22 June 2024, 01:59
By Jake Rheude Jan 07, 2021

How to cut furniture shipping costs

Shipping furniture is tricky. You normally have to contend with large sizes and heavy weights, which means it won’t be cheap – while many items are fragile and require specialised packaging techniques and materials. However, even with shipping costs going through the roof and online orders on the rise, there are ways to cut costs, writes Jake Rheude …

Package carefully

The first place to start is by eliminating costly damages during the shipping process. You know how expensive it was to ship to the customer – if it arrives damaged, you’ll have to pay just as much to have it sent back and replaced. 

Unless the number of damaged packages shipped out of your warehouse is near zero, it’s probably worth auditing your packaging and infill design. There are many ways to safely ship fragile items. Using double-corrugated cardboard boxes and/or double boxing are two of the most common ways to protect the exterior of your packaging. 

On the inside, air pockets that prevent items from shifting or the box from being crushed are a good first step to take. For especially high-value furniture, it is advisable to deploy moulded infill made from cardboard, plastic, or styrofoam to snugly fit around the most delicate components that you ship.

Lower your DIM weight

If you ship a wide variety of furniture, you might sell products like lamps or chairs that take up a relatively large amount of space yet weigh relatively little. In this case, shipping costs for these items might be calculated by DIM weight instead of actual weight. 

DIM weight, or dimensional weight, is a formula that shipping companies use to determine the cost for shipping an item based on the dimensions it takes up. The larger the volume, the more expensive it will be to ship. When you ship products, both the actual weight and dimensional weight are calculated, and you get charged whichever is higher – so, for light, large products that are being calculated using dimensional weight, decreasing the size of the packaging can save you a pretty penny. 

Considering how much waste is generated by ecommerce packaging, reducing the size of your packaging not only lowers your shipping costs, it also gives you more branding cachet with the growing segment of consumers that care about reducing carbon footprint. 

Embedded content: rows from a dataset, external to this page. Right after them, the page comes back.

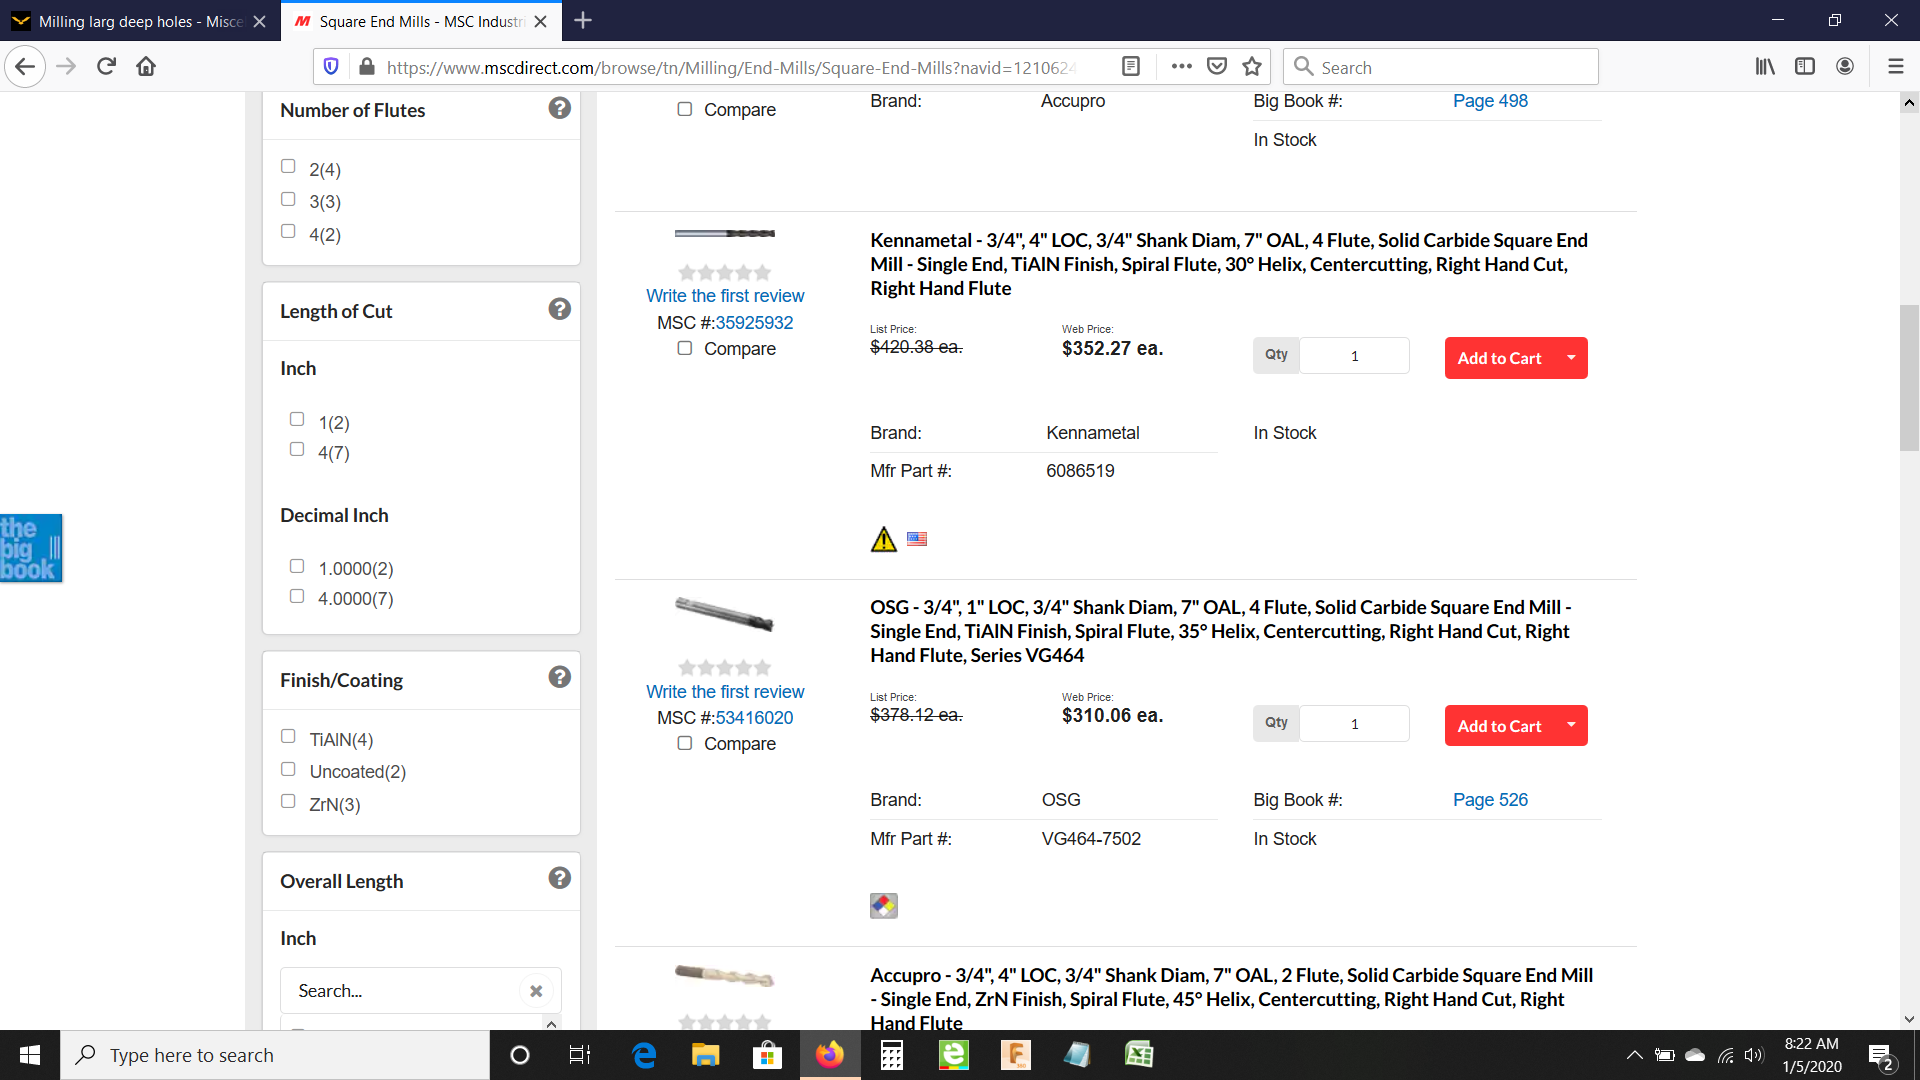This screenshot has height=1080, width=1920.
Task: Bookmark this page with the star icon
Action: tap(1252, 66)
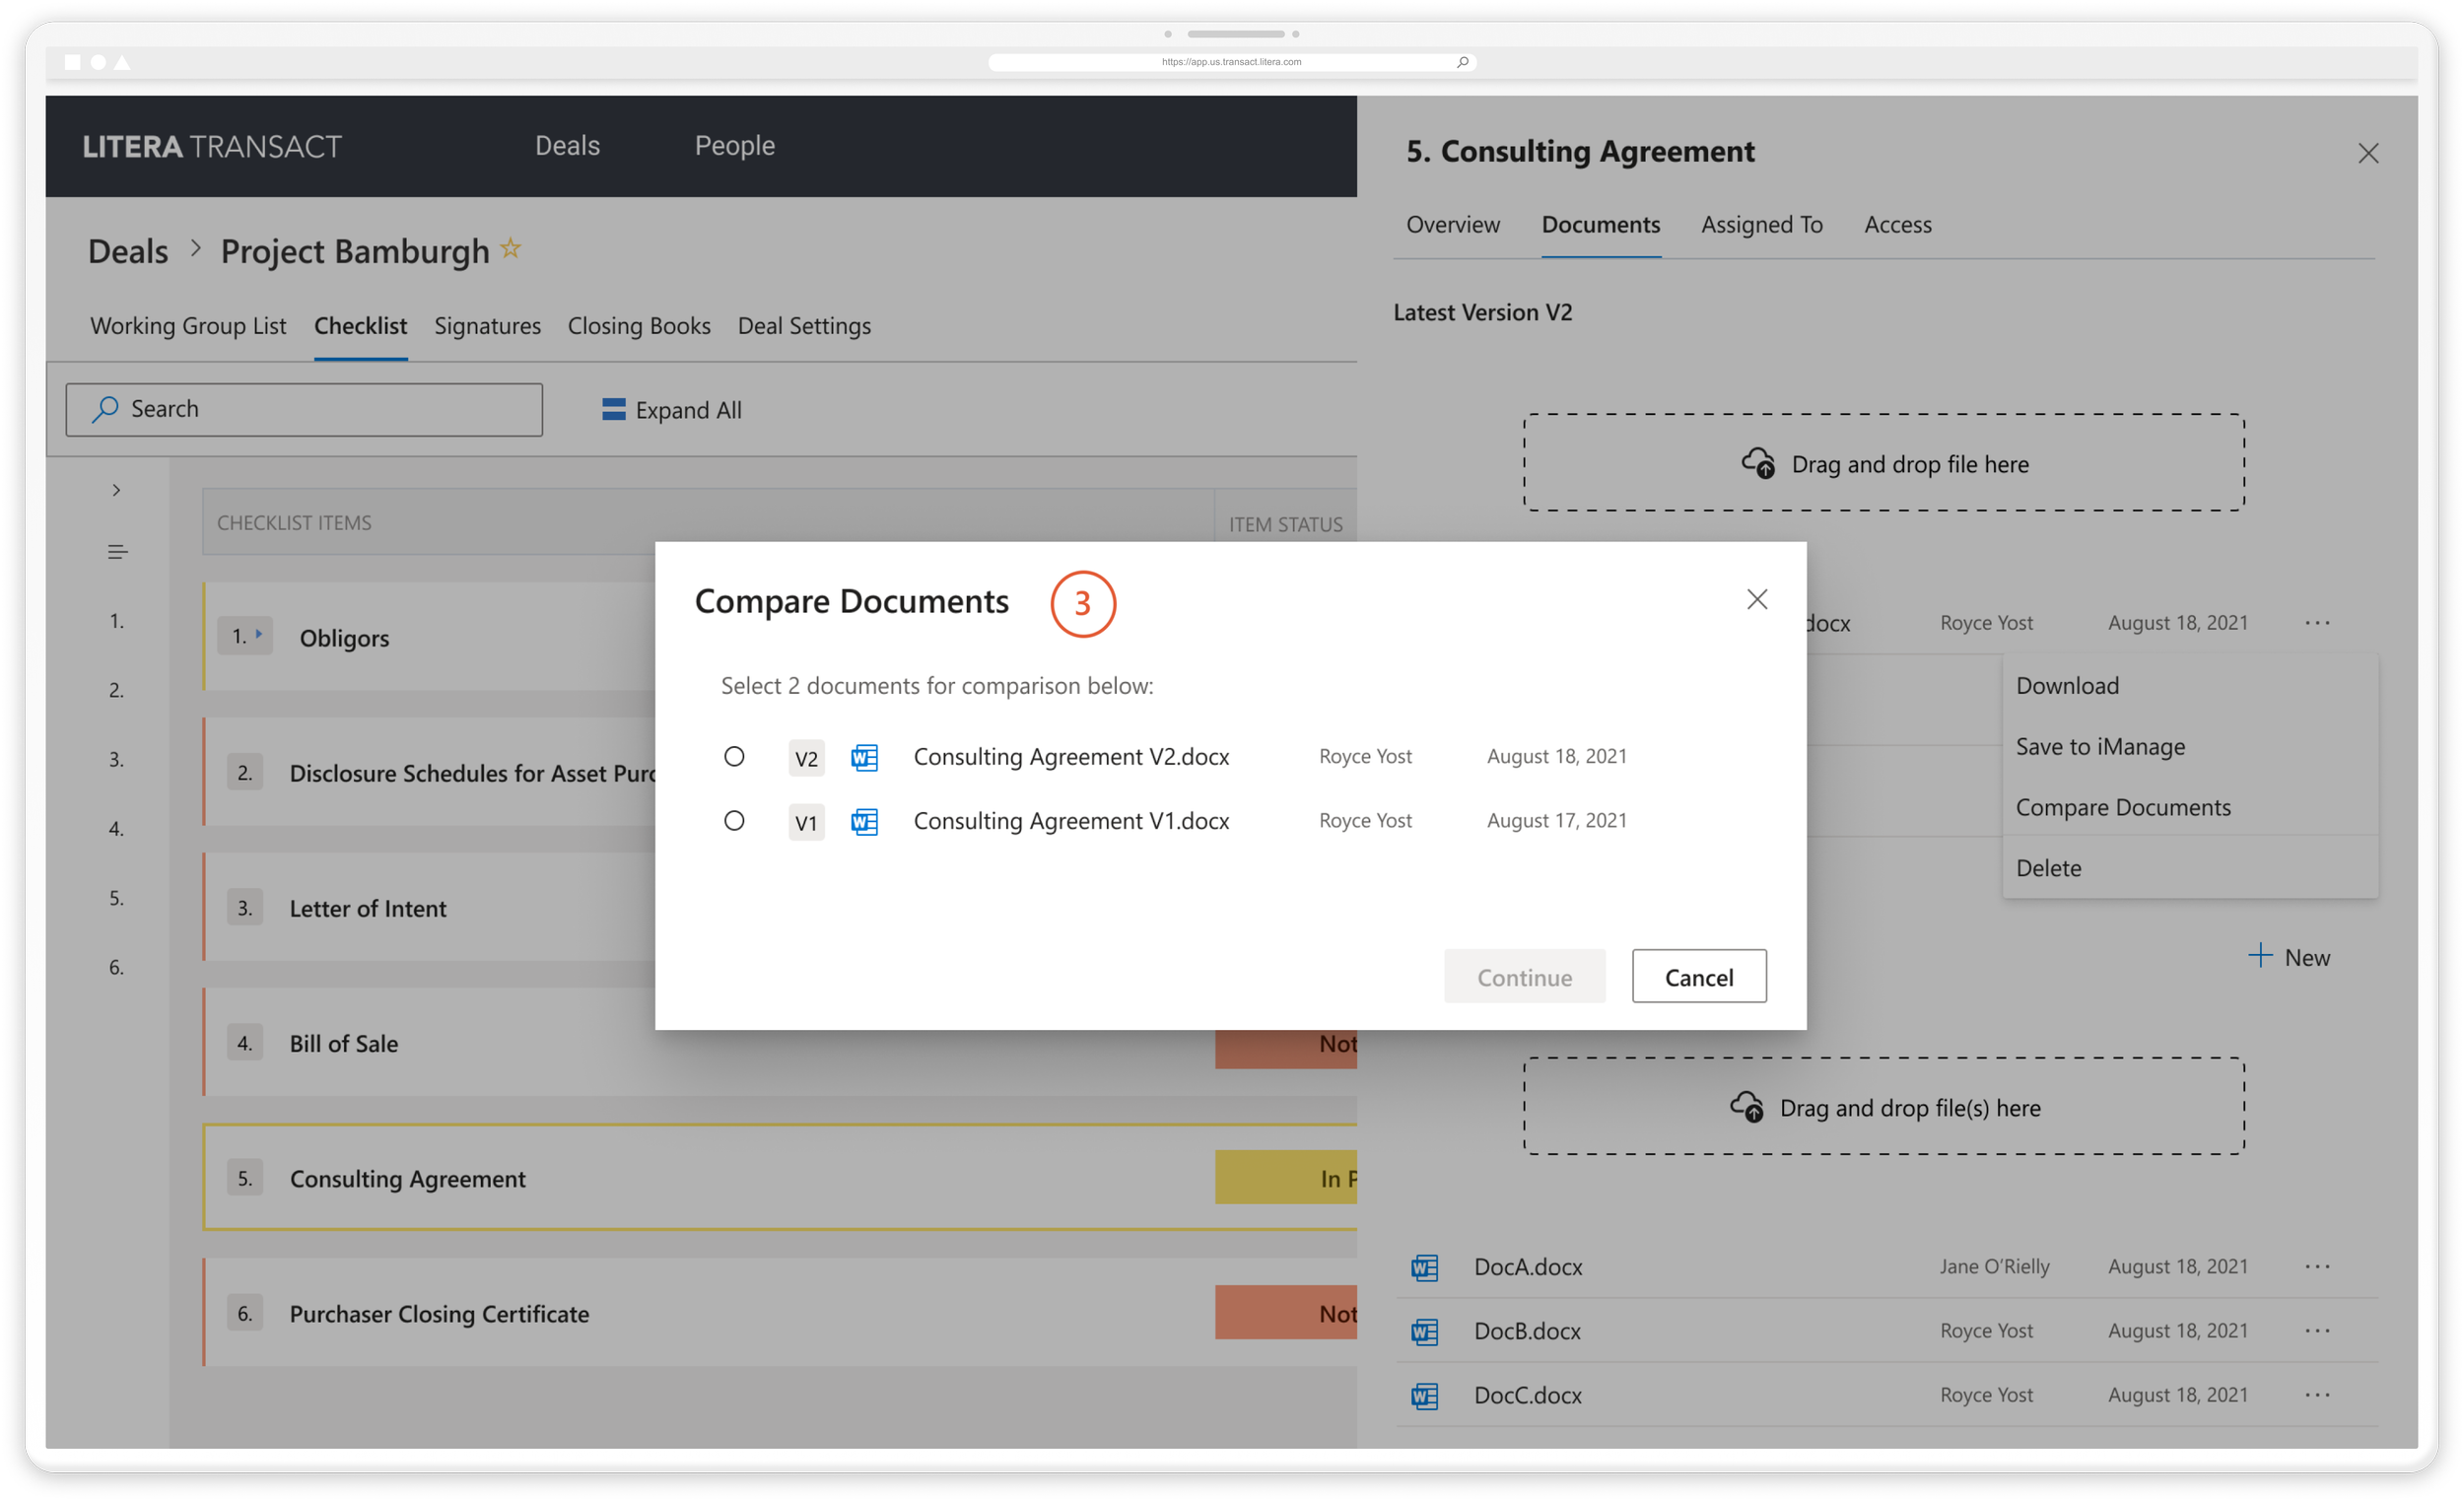Choose Delete from the context menu
2464x1501 pixels.
[x=2048, y=867]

Specialised packaging machinery and software offer the potential to optimise your packaging for size, albeit with a high upfront cost. If you produce a relatively standard range of furniture sizes, it’s worth consulting with a packaging design company to create a line of efficiently sized boxes. 

Speaking of efficient sizing, flatpacking takes the question of reducing size to its logical extreme. In the shipping business, bigger is not better, and assembled furniture is about as big as it gets. Even if the entire piece can’t be disassembled, there may be parts of it that can be, like the legs of a table. As long as these are easy to reattach by the customer, this is the perfect way to instantly shrink the size of your box and even make it more secure. 

The downside is that this requires a certain degree of engineering specialisation to segment pieces into the optimal configuration for shipping – not to mention that it potentially delegates assembly to customers, which is a non-negotiable “no” for many furniture companies.

Outsourcing to 3PLs for zone skipping and volume discounts

The final method for lowering the cost of shipping is a technique that is commonplace across many different industries – zone skipping. This practice involves moving products closer to their final destination, lowering the cost of shipping as a result of putting as much inventory as possible as close to as many of your customers as possible. 

If your furniture company exports to countries in the EU as well as Canada and the US, shipping every order from your factory in the UK will cost a lot more simply because of how much further each parcel has to travel. 

It’s relatively straightforward to set up agreements with a third-party logistics (3PL) warehouse in each one of those markets, whereby you send a container’s worth of inventory to them and they handle the fulfilment of orders for you. Not only does having your inventory closer shave off precious distance on each individual order, if you work with a 3PL you will find that the cost of shipping will be lower because they qualify for high-volume shipping discounts from major carriers such as UPS, DHL, and FedEx. 

Especially if you ship furniture outside the UK, partnering with a company that has expertise in foreign markets can help you navigate customs agreements, import tariffs and other complexities related to international shipping. 

Doing nothing is the easiest option, but not the best one. You might read this and decide that it’s too much work to hire a packaging consultancy, let alone partner with a 3PL abroad to store your furniture closer to customers in foreign markets. It’s not an easy decision to make! Cutting your shipping costs is one of those rare opportunities to improve your margins without having to sacrifice quality. What is that worth to you?

Jake Rheude is the director of marketing for Red Stag Fulfillment, an ecommerce fulfillment warehouse that was born out of ecommerce. He has years of experience in ecommerce and business development.